Hey another article at YC frontpage about saying "DO NOT MESS WITH STATE" to sca...

colanderman · on Dec 1, 2016

Computer memory is mutable. For multiple processors to make use of the same memory requires contending for that memory somehow (else the processors are not communicating in any meaningful way).

You can mathematically try to hide that however you want, but somewhere deep in your language runtime stack will be a shared-memory concurrent mutable algorithm, be it a lock, queue, or otherwise.

The alternative is to ditch shared memory entirely and use e.g. hardware IPC to manage contention. Tilera tried that, they had 64-core processors with a hardware IPC mesh and incoherent cache. But last I checked they switched focus to coherent shared-memory concurrency. Not sure what the driver for the change was but it's telling.

EDIT: Not to mention that half the article focused on promise-style concurrency, which has nothing to do with shared memory or even multicore. Immutability does nothing to address that I/O exists and has latency, and that people try to hide it in frankly bizarre ways. (Really… not pumping the event loop to avoid deadlock? That's a design issue, you should be using queues instead of mutexes and eliminate cycles if you find you have that problem.)

eternalban · on Dec 1, 2016

> Computer memory is mutable. For multiple processors to make use of the same memory requires contending for that memory somehow (else the processors are not communicating in any meaningful way).

That's a bit of a strawman. For example, content addressable memory and message passing will certainly permit "processors ... communicating in [a] meaningful way".

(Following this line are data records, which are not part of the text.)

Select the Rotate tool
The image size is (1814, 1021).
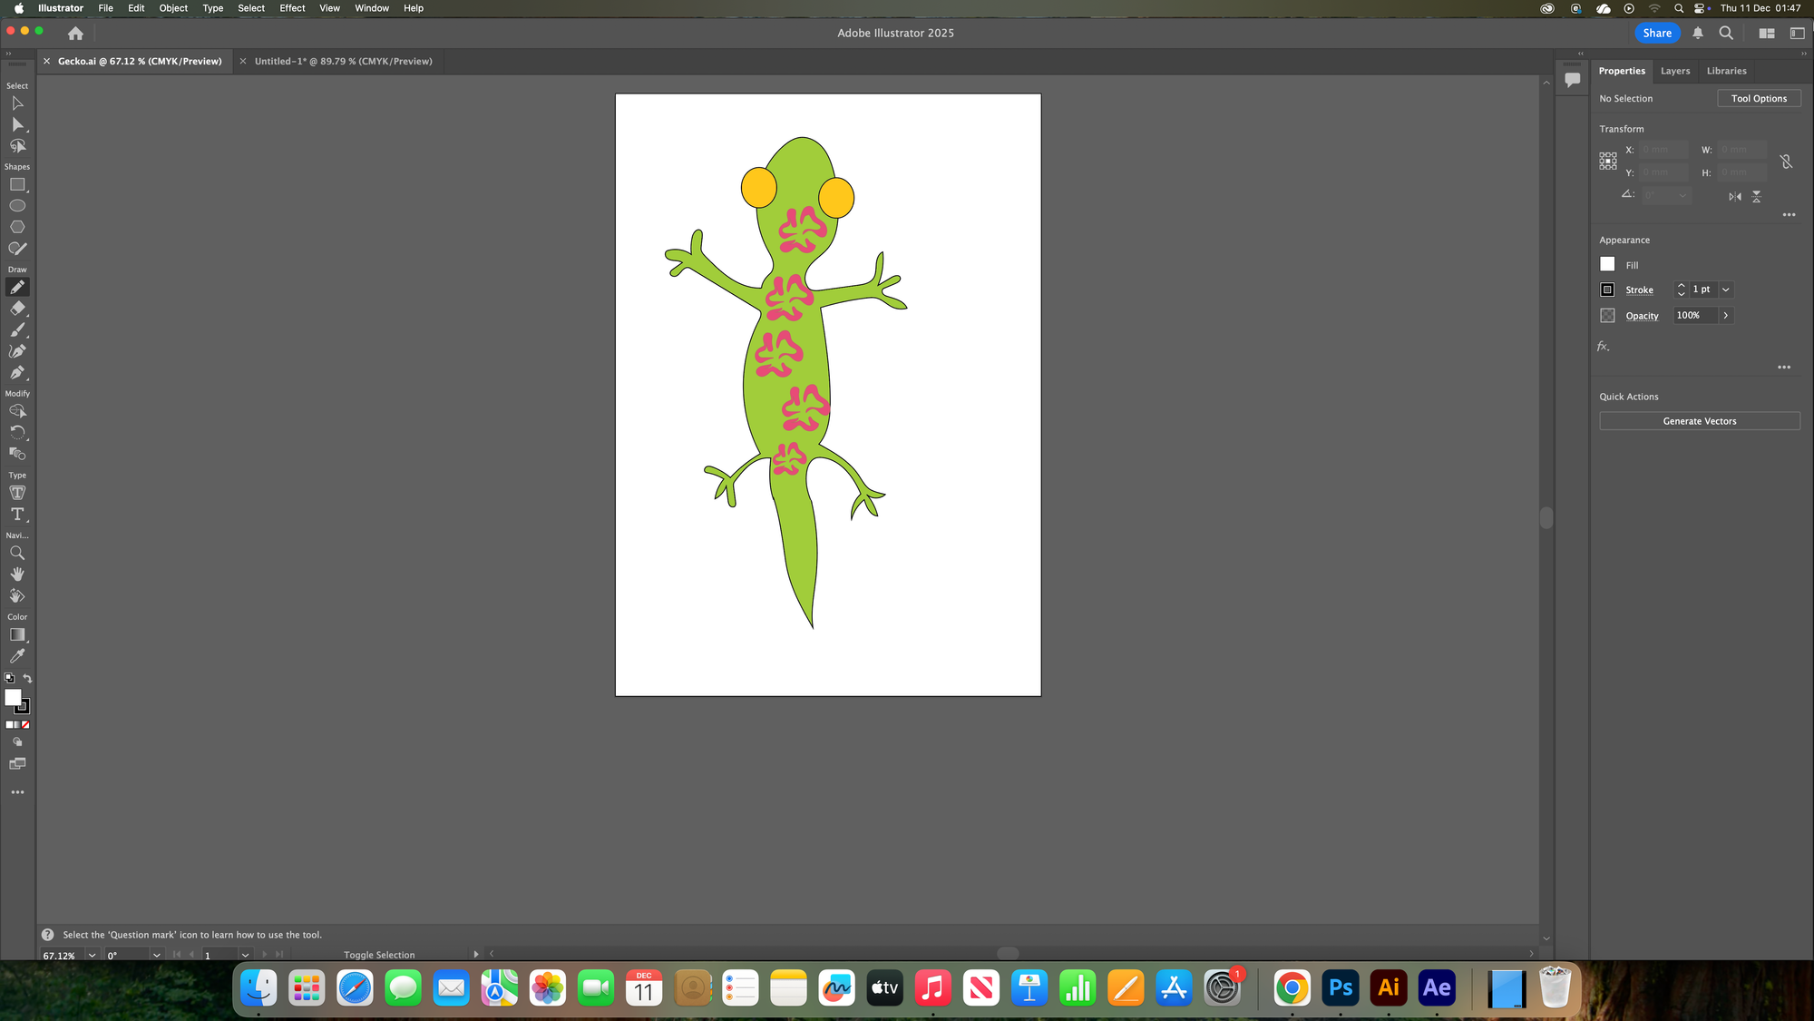coord(17,432)
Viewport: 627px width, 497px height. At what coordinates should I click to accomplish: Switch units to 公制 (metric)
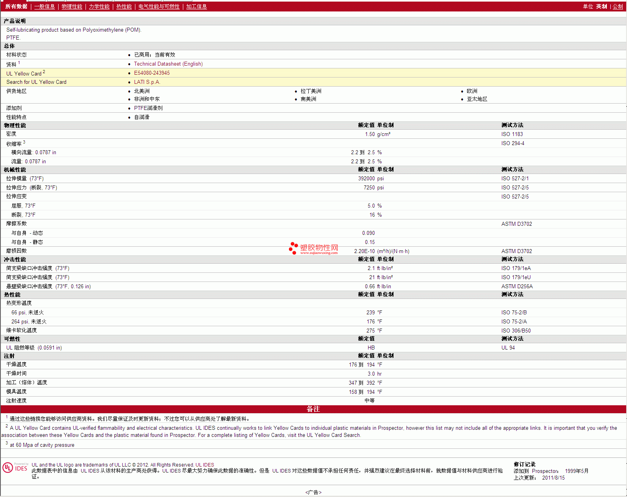618,7
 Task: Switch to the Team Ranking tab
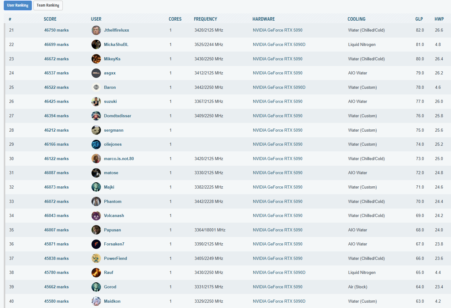click(x=48, y=5)
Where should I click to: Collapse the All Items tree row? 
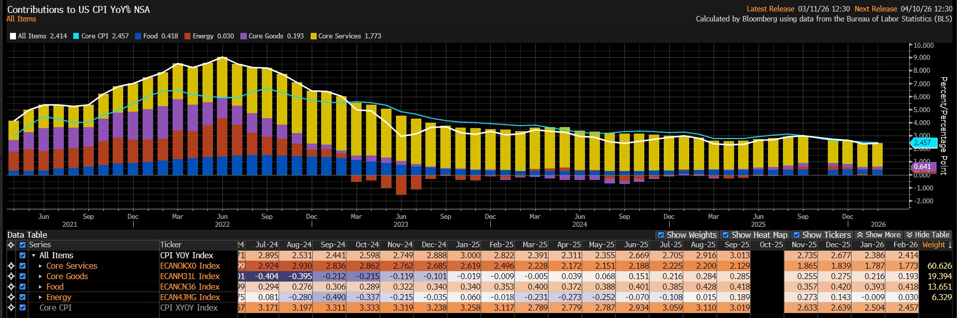click(33, 255)
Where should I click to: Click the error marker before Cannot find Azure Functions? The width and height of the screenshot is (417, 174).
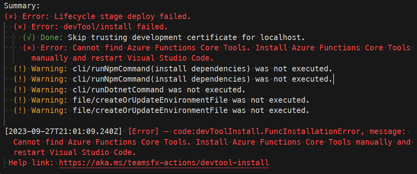tap(29, 48)
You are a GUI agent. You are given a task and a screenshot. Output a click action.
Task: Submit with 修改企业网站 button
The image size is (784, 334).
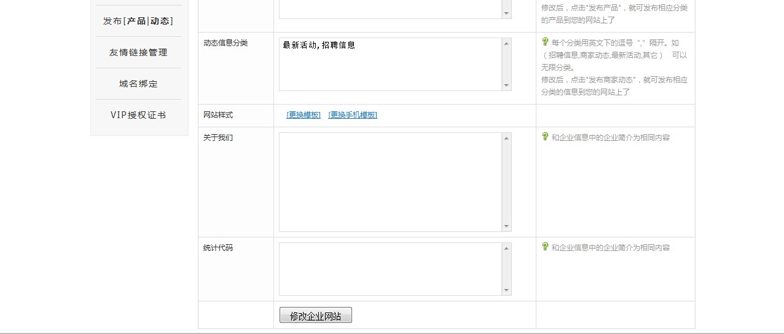click(315, 316)
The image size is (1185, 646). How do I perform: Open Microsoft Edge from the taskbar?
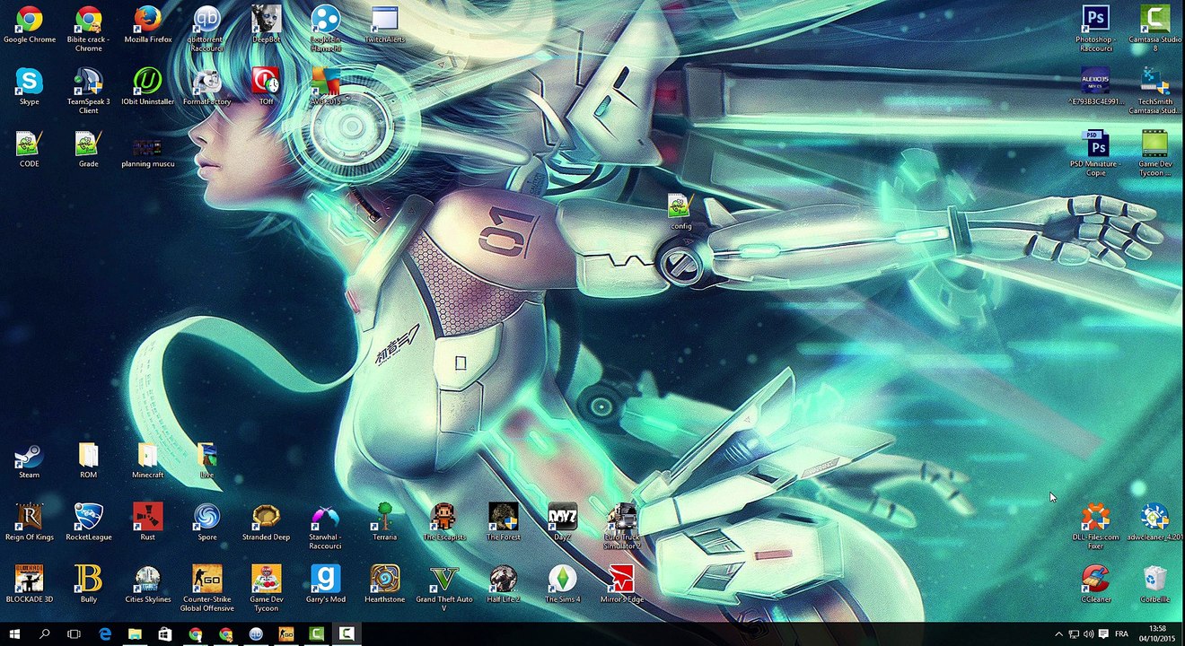click(x=104, y=634)
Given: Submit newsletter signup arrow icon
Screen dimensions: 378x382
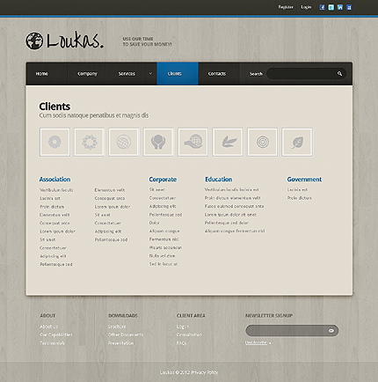Looking at the screenshot, I should [x=331, y=331].
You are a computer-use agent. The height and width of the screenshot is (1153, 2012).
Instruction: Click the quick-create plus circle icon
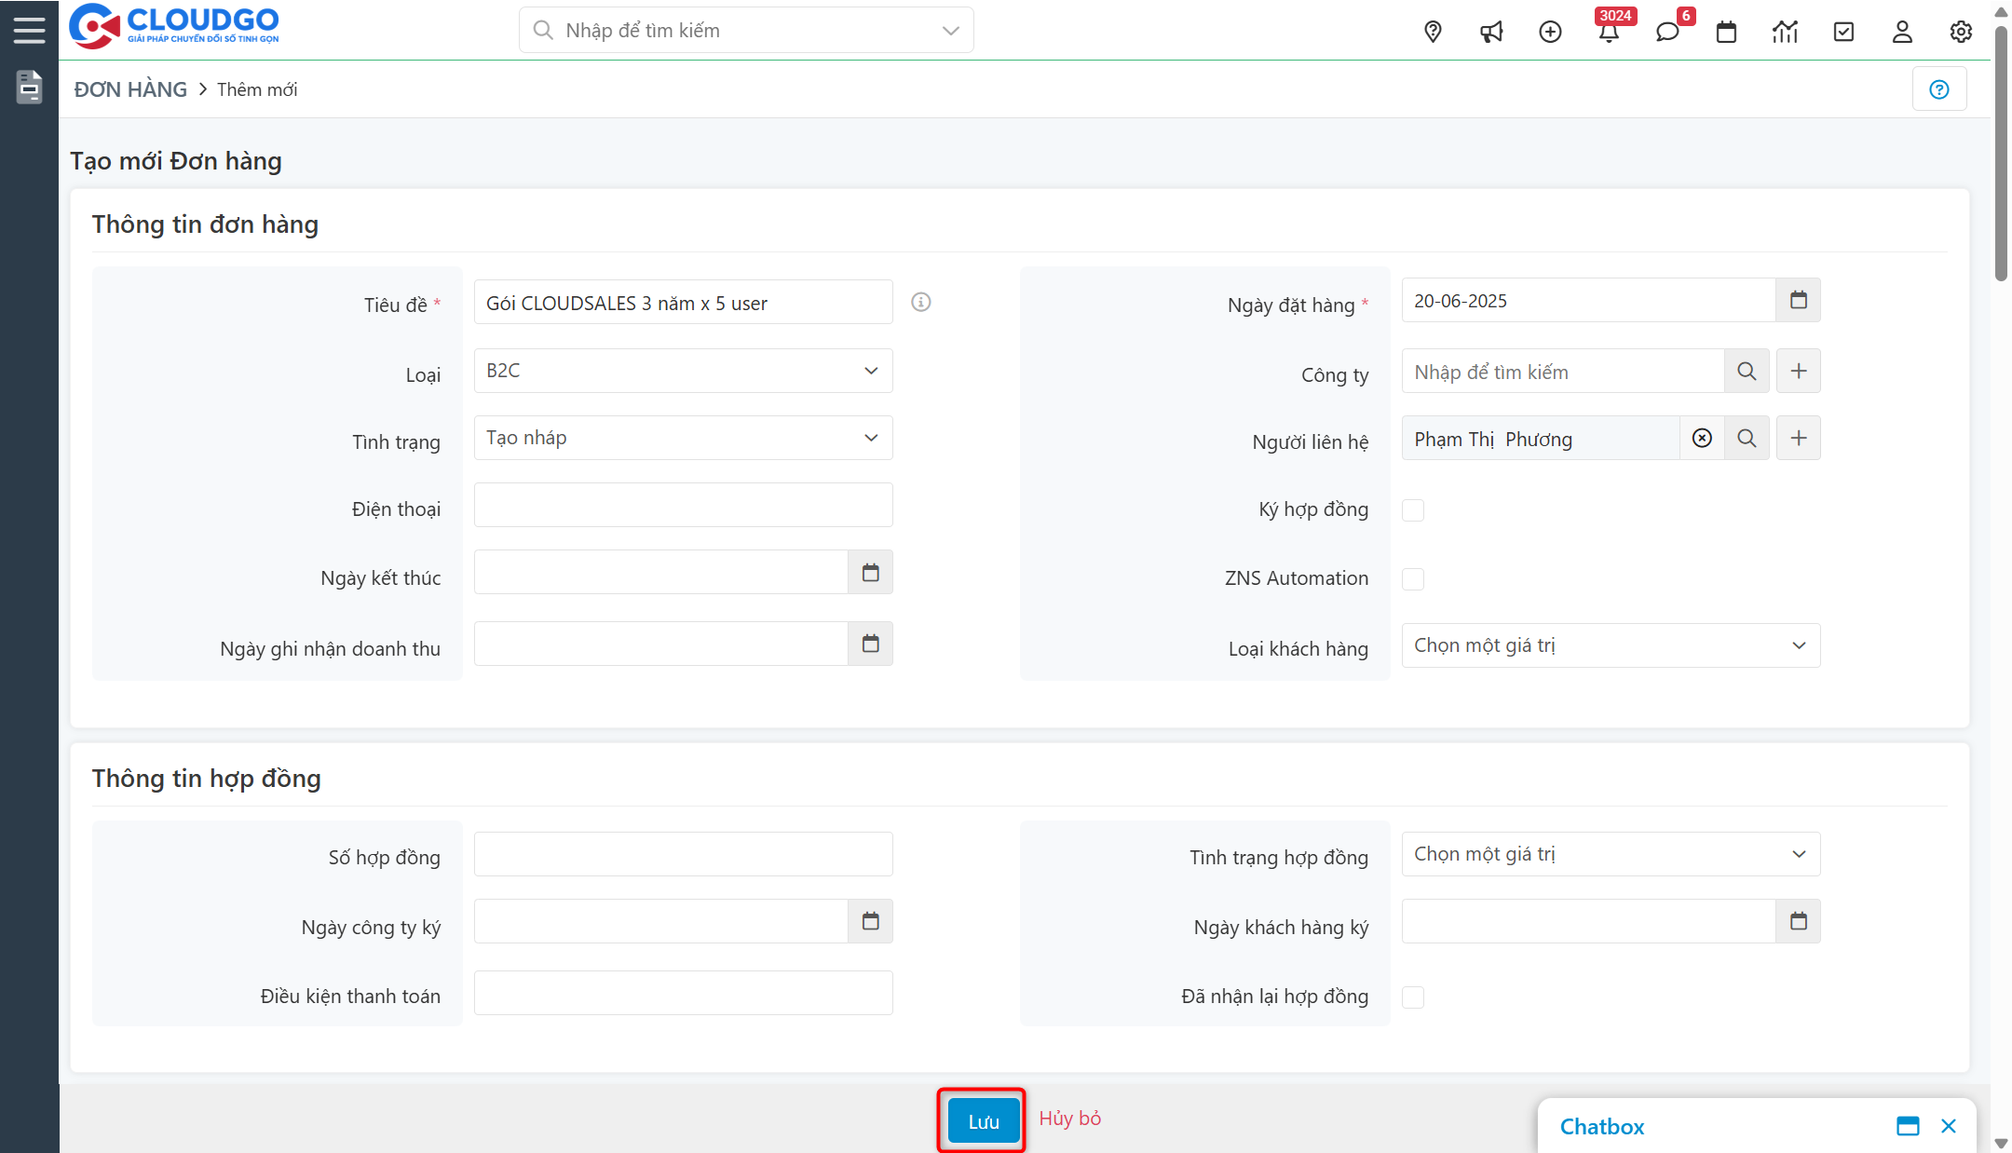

colanderman · on Dec 1, 2016

That's why I called out message passing specifically in the very next paragraph.

victorcase · on Dec 1, 2016

I will search about Tilera :) Your answer open my mind cause I hadn't thought about hardware. It got me thinking.. Are GPU architecture more friendly to be immutable or It have the same "problem" of shared memory too? And.. by the way thanks to sharing your knowledge :)

adwn · on Dec 1, 2016

If anything, GPU architectures are even less suited to immutability than CPUs. To get good performance out of a GPU (otherwise, why use them?), you have to avoid thread divergence caused by data-dependent branches as much as possible (I'm simplifying a bit). The simplest and most effective way to do this is to allocate a couple of large arrays and work on them. Immutable data structures, garbage collection, and frequent allocation of small objects, in contrast, will cause a lot of thread divergence.

In addition, immutable data structures tend to be pointer-based. For GPUs (even more so than for CPUs), you want contiguous memory accesses for acceptable performance.

colanderman · on Dec 1, 2016

GPUs deal primarily with "embarrassingly parallel" worksets – those worksets where the data can be trivially divided into unrelated chunks, so mutability is not really a concern (since working memory isn't shared). In fact it's typical for an algorithm not to modify its input, and to write its output to a separate buffer. All the synchronization happens at the start and end of the algorithm, when work is passed to/from the CPU.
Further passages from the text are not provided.